After local ethic approval and written informed consent, two brain-injured patients, sedated, mechanically ventilated, receiving MPM for an infection and monitored by cerebral microdialysis (CMA 71, membrane length 10 mm, membrane diameter 0.6 mm, molecular cut-off 100 kDa; CMA, Stockholm, Sweden) were enrolled. The PK study succeeded to 1 g meropenem over 30 minutes and brain dialysates and blood samples were collected over 420 minutes. Probe recoveries were evaluated individually by retrodialysis. MPM was assayed by HPLC coupled with tandem mass spectrometry (LC-MS/MS).

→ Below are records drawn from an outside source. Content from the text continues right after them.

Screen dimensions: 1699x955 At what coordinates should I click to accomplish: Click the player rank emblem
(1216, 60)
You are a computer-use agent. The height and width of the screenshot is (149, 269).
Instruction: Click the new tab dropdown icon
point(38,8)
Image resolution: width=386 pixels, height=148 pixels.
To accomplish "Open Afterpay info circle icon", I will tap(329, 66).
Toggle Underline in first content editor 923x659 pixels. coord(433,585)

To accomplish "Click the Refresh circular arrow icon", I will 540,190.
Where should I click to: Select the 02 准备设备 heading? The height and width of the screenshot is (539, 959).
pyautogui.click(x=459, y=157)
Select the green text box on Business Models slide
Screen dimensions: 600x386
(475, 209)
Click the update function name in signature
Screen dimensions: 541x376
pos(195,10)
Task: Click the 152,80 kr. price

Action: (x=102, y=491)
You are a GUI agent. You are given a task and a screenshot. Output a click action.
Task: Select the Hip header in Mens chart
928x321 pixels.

For each of the two patients, the MPM brain AUC is much lower than plasma AUC and accordingly brain to serum AUC ratios are respectively 0.73 for Patient 1 (P1) and 0.14 for Patient 2 (P2). MPM concentration versus time curves in brain are delayed (time-to-peak in P1 = 100 minutes, in P2 = 80 minutes) and present a smooth peak compared with the corresponding curves in plasma (Figure (Figure1).1). Mean probe recoveries are respectively 19 ± 7% for P1 and 29 ± 7% for P2.
The MPM brain AUC is much lower than plasma AUC for the two patients enrolled, consistent with the PK theory in the presence of tissue with efflux transporters. More patients are needed to better understand MPM brain distribution characteristics.